A rat is loose on St. Paul Island. And that’s a big deal because the Pribilof Islands have always been rat free.
Steve Delehanty, Refuge Manager for the Alaska Maritime National Wildlife Refuge, says rats bring significant economic and environmental concerns.
“They damage people’s property. They damage food storage. They damage ship and boat electronics. They damage wildlife,” Delehanty said. “They eat birds, they eat bird eggs, they eat chicks. They can also transmit diseases.”
For more than two decades, the Pribilof Islands have had a rat prevention program to keep the island rat-free.

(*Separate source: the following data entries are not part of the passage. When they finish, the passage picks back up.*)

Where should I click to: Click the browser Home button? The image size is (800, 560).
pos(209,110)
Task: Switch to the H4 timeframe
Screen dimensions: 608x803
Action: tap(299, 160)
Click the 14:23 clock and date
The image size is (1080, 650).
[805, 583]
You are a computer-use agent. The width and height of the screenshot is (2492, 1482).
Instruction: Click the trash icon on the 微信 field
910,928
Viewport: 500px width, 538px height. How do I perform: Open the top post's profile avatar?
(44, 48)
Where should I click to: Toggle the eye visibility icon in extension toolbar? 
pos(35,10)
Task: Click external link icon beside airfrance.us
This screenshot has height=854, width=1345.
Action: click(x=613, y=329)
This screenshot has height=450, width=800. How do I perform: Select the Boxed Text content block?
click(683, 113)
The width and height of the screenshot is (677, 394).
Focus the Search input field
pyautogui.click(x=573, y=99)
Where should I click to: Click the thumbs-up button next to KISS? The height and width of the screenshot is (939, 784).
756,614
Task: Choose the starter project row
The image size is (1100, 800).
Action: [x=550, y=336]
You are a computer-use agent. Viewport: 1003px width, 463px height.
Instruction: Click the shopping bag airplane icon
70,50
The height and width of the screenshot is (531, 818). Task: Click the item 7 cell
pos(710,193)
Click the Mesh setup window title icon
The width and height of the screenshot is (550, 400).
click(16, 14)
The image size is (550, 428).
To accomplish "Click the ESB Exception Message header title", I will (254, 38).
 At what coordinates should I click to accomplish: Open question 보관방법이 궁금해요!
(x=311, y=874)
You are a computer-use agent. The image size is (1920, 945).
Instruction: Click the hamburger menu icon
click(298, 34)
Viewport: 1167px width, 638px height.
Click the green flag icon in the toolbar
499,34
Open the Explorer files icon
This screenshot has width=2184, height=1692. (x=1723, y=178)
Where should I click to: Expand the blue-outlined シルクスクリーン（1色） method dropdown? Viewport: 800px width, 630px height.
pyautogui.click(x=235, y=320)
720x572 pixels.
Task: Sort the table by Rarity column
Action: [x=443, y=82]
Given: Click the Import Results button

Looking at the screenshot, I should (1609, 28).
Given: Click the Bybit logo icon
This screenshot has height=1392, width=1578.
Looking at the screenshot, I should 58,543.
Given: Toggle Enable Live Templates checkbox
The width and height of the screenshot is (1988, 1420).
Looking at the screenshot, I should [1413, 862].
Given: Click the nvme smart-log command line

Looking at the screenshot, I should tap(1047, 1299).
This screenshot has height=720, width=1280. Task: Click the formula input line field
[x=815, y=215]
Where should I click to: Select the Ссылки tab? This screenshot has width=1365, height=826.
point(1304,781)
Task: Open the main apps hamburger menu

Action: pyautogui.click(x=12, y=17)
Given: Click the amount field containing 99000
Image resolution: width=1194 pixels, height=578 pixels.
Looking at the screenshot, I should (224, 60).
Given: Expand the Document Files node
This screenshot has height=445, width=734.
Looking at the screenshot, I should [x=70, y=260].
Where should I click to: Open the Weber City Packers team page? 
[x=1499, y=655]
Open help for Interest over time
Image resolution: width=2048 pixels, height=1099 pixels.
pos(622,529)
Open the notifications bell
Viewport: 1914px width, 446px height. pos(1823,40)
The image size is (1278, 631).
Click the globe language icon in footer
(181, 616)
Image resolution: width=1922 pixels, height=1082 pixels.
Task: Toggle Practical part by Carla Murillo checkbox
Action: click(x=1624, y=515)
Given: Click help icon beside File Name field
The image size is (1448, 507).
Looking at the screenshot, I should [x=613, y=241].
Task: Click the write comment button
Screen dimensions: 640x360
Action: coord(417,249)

“They maintain year-round, 365 days a year traps in strategic locations near the docks at St. Paul, so if a rat comes off a boat hopefully it will be captured right away,” Delehanty said.
During that time, six rats have been killed, but Delehanty says this is the first to make it past the traps near the docks.
A rat sighting was first reported in late August at the Trident fish processing plant and is still at large. The U.S. Fish and Wildlife Service is working alongside Trident, and the city and tribal governments to find it.
The quick response, Delehanty says, may help stave off the worst case scenario: breeding rats.
“If there’s more than one rat there and they are breeding, then they’re already having babies,” Delehanty said. “We want to get at it when there are two rats on the island, or six or eight rats, not when there’s 56 rats or a 1,000 rats.”
For now, organizations on island are working diligently to find the intruding rodent. They’ve set up a game camera and they’re planning to send a “strike team” of experts to the island next week.
Not only do they want to eradicate any rats, they hope to determine the source of the rodent.